Maarten van Heemskerck (aka. Maarten van Veen; Martin Heemskerk; Martinus Heemskerck) (1498–1574), from the series “Acta Apostolorum” (Acts of the Apostles)”, published in Antwerp by Philips Galle (1537–1612).
“St Peter healing raising Tabitha at Joppa, after Heemskerk”, 1575.
Engraving on fine laid paper
Size: (sheet) 22.7 x 29.2 cm; (plate) 21.3 x 27.3 cm.
Inscribed within the image (lower centre) 'Martinus Heemskerck Inventor” and numbered (lower right) “18”; (below the image borderline) four lines of Latin with the source shown (lower right) “Ac. Cap. 9.” New Hollstein (Dutch & Flemish) 205.II (Philips Galle); New Hollstein (Dutch & Flemish) 410.II (Maarten van Heemskerck)

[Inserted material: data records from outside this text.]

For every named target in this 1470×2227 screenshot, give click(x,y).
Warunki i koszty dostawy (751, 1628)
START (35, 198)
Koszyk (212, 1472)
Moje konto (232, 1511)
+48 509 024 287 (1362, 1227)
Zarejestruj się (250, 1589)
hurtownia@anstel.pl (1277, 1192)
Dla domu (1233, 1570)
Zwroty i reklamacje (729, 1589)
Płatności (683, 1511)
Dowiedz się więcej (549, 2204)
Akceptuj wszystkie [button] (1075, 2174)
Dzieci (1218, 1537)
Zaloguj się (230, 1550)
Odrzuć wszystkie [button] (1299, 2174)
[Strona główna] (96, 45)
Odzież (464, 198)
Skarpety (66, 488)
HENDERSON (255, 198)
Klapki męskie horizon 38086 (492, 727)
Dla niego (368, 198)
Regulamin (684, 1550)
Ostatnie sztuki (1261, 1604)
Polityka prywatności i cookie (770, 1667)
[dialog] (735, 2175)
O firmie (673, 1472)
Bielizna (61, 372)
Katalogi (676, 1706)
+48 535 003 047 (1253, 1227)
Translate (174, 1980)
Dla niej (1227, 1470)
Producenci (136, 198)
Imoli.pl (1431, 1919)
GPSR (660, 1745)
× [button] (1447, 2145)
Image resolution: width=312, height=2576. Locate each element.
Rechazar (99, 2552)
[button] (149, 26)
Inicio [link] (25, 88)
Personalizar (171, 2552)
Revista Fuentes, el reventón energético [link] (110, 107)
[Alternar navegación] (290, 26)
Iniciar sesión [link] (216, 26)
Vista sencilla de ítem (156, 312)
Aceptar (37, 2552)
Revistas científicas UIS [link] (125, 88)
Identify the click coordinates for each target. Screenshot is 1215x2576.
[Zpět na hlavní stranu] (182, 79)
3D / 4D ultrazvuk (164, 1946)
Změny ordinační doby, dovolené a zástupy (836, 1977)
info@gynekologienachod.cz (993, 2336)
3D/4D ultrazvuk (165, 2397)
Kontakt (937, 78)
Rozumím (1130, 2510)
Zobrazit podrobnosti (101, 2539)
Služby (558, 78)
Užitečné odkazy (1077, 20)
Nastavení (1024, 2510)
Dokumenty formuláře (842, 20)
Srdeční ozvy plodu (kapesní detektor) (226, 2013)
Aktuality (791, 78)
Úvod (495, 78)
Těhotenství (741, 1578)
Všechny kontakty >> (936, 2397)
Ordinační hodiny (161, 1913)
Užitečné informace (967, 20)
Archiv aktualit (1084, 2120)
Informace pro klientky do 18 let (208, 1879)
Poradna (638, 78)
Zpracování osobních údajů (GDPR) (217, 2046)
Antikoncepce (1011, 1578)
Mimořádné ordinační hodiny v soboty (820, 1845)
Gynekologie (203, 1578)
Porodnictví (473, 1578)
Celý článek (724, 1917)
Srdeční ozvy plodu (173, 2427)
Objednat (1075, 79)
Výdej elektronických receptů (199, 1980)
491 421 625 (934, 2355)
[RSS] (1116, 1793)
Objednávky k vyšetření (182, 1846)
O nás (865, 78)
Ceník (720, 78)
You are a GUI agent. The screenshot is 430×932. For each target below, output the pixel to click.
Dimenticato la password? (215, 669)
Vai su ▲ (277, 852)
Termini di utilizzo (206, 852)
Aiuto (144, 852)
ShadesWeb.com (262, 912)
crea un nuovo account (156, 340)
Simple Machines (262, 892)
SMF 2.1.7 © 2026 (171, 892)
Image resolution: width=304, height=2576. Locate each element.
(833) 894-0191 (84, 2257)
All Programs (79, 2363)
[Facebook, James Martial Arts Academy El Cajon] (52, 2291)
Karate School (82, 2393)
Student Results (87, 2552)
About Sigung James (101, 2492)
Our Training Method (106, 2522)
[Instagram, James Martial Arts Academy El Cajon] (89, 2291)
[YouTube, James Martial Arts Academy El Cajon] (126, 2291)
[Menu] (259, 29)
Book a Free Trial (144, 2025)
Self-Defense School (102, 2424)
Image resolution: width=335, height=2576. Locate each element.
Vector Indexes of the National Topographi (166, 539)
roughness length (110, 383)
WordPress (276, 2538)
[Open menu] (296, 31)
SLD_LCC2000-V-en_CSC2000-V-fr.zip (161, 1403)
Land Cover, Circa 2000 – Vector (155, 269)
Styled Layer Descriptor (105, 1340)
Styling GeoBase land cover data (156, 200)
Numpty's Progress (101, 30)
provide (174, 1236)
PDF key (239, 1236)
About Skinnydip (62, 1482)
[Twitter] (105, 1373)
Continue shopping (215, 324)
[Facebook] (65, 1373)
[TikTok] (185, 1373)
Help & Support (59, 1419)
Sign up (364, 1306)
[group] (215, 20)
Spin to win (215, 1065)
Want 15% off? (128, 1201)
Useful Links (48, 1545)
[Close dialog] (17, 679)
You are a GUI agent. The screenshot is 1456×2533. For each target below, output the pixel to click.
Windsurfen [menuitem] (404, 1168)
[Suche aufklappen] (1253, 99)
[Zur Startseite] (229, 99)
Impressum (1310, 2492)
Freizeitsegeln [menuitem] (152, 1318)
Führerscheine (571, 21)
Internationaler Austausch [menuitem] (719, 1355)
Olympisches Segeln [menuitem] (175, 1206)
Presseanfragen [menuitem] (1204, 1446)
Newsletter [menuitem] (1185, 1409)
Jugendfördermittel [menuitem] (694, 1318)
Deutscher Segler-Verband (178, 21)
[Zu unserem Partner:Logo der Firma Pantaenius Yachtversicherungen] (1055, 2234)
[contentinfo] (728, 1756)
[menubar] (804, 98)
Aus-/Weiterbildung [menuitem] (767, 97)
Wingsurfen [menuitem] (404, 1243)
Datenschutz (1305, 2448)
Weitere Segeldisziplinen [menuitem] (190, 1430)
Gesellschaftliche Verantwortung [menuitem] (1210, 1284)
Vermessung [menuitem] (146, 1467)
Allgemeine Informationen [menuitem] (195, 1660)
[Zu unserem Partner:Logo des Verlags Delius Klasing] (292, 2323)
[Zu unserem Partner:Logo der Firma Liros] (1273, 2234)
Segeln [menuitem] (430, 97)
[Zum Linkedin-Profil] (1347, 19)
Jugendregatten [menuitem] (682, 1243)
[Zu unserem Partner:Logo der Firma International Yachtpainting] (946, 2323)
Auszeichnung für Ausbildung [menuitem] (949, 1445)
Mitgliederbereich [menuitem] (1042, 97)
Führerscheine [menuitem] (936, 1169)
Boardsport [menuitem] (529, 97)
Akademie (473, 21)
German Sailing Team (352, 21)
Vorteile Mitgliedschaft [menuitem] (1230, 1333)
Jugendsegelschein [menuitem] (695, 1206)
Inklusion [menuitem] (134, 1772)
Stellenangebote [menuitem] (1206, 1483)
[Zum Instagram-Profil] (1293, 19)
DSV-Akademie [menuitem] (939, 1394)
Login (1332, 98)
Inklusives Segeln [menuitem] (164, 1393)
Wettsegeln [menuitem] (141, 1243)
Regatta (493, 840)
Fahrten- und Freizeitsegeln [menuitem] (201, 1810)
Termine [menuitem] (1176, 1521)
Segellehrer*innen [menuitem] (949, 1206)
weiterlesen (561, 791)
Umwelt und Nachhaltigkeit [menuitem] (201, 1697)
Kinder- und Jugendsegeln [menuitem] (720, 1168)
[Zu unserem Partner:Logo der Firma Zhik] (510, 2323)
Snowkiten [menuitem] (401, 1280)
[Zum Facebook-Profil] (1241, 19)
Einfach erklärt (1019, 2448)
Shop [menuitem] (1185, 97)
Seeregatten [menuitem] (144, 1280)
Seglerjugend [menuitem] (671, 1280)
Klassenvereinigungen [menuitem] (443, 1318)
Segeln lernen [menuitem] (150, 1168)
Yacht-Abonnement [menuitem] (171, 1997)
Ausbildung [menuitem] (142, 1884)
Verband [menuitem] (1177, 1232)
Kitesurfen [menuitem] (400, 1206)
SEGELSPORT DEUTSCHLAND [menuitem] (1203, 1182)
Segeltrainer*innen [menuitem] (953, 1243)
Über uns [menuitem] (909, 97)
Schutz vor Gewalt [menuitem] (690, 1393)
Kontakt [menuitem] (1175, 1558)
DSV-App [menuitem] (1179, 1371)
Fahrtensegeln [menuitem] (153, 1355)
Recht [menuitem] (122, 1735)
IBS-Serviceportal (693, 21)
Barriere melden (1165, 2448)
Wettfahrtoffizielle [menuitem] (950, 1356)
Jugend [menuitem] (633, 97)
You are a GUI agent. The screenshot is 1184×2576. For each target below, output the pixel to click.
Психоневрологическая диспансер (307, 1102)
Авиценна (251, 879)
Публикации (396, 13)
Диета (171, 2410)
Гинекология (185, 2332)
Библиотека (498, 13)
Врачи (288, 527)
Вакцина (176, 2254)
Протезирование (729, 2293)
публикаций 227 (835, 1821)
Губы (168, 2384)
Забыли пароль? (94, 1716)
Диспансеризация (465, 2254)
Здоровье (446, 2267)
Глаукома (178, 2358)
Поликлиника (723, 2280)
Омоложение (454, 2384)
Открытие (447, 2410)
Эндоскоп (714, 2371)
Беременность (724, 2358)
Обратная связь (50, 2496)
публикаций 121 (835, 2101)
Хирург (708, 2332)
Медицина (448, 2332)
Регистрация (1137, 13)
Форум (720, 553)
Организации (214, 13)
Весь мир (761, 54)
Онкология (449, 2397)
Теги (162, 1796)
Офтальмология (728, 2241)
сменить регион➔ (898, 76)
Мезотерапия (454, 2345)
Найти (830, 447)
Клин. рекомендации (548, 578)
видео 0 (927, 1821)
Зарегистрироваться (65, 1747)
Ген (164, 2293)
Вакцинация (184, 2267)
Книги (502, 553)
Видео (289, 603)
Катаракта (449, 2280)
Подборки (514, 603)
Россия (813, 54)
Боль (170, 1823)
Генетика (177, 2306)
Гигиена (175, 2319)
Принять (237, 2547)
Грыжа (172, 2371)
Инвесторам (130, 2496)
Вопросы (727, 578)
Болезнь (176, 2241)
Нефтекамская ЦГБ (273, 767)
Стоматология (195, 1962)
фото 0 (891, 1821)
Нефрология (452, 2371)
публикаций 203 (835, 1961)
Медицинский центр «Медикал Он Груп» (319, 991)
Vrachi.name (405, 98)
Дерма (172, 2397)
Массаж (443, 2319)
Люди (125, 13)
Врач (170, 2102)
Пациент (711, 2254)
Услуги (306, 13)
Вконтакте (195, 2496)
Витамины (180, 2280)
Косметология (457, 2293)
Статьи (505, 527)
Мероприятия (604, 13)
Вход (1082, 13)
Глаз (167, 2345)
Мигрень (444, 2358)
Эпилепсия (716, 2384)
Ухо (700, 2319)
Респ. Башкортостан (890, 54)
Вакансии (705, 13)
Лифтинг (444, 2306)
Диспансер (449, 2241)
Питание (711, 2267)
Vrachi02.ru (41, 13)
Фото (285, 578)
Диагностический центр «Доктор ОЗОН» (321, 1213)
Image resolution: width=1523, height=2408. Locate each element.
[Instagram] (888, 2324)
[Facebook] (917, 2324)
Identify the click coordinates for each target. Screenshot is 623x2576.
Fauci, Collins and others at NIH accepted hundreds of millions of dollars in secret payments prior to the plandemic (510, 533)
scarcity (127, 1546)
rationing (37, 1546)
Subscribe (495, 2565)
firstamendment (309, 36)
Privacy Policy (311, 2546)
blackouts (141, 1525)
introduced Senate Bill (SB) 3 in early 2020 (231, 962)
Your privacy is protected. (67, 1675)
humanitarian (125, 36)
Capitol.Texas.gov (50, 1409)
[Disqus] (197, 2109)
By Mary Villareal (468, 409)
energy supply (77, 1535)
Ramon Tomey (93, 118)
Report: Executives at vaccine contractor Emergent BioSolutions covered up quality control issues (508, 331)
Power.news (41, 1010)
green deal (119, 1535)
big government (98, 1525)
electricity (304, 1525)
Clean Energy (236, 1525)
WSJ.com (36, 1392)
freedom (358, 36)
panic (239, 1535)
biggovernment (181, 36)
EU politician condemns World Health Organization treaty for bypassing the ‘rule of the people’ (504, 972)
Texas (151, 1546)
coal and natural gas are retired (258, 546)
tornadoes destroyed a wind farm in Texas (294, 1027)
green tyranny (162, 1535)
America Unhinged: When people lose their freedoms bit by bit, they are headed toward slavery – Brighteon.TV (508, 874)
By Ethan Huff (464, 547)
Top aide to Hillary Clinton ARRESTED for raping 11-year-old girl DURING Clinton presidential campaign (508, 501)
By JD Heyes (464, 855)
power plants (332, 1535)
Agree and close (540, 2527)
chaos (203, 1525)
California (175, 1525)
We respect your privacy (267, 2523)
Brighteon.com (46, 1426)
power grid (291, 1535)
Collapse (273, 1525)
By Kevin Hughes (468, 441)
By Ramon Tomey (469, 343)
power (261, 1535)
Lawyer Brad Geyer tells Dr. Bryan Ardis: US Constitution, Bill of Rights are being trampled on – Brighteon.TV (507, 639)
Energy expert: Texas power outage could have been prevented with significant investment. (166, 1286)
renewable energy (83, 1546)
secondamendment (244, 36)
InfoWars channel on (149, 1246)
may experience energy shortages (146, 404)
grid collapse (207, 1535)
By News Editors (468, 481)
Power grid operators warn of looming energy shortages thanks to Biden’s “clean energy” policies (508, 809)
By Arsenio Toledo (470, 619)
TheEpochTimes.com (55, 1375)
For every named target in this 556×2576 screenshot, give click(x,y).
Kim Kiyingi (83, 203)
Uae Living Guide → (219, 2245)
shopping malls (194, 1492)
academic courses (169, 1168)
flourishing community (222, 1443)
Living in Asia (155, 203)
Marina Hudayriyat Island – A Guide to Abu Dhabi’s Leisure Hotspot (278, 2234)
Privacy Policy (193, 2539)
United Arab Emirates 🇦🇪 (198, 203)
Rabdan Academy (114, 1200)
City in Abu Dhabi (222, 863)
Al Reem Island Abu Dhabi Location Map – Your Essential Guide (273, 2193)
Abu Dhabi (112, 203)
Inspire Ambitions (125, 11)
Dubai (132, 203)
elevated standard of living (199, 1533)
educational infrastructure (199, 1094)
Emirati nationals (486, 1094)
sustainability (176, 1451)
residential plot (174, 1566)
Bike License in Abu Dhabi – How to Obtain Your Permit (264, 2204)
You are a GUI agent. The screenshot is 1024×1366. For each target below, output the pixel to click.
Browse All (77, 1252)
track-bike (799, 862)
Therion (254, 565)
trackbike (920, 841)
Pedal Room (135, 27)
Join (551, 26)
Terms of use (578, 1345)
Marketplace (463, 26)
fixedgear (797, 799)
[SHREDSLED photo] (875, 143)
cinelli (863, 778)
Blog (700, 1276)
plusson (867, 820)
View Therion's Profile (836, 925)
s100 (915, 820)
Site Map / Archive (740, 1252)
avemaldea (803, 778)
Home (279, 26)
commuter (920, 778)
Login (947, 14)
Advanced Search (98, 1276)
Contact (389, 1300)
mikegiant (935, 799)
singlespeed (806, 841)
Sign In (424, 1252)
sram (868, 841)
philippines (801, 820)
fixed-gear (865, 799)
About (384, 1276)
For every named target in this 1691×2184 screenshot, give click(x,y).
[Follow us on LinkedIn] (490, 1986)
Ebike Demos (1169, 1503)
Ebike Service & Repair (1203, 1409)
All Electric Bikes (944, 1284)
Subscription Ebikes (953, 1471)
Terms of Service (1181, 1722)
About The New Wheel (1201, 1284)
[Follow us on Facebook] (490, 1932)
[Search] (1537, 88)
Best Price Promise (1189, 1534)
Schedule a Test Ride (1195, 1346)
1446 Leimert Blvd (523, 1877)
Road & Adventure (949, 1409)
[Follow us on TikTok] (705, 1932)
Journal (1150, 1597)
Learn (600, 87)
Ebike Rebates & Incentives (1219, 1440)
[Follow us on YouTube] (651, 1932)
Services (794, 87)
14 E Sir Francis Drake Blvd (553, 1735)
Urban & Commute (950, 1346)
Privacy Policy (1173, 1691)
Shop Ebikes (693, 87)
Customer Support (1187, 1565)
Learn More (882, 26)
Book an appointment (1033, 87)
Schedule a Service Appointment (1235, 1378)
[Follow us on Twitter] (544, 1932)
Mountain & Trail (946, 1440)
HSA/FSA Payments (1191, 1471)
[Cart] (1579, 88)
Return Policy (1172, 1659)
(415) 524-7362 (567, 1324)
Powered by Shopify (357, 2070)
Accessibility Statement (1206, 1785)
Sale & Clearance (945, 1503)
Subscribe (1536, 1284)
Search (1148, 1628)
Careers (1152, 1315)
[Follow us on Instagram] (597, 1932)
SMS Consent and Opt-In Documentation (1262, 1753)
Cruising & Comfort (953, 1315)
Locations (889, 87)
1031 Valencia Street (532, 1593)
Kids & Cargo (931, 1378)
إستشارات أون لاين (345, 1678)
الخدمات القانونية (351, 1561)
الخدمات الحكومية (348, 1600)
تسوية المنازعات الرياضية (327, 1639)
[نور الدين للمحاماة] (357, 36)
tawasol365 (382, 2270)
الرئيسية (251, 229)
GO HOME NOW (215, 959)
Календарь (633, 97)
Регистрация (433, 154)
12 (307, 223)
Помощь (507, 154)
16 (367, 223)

See also the British Museum’s description of this pint: http://www.britishmuseum.org/research/collection_online/collection_object_details.aspx?objectId=3037644&partId=1&people=121583&peoA=121583-2-23&page=3
Condition: rich, well-inked impression in good condition with small margins. There are minor signs of soiling, otherwise the sheet is in remarkably good condition for its age
This print has been sold
Early biblical illustrations, such as this one, invariably portray several scenes from the relevant verses rather than focusing on a single scene. In this engraving designed by one of the most famous artists of the 16th century, Maarten van Heemskerck, the image is broken into three distinct cells containing different narratives ultimately leading to Saint Peter healing—resurrecting in truth—Tabitha. (I have proposed the specific text in the first post about this print.) To my eyes, this treatment of the multi-narratives in this illustration has all the elements of a theatrical stage production’s set design, in the sense of using missing walls to reveal the action within.
Beyond the management of the small narrative, what I find fascinating is the way that Heemskerck portrays the age of the building. For example, note how the columns and pedestals on the far left are portrayed in a state of deterioration. For me, they almost look like some masonry-eating rats had a good gnaw at them.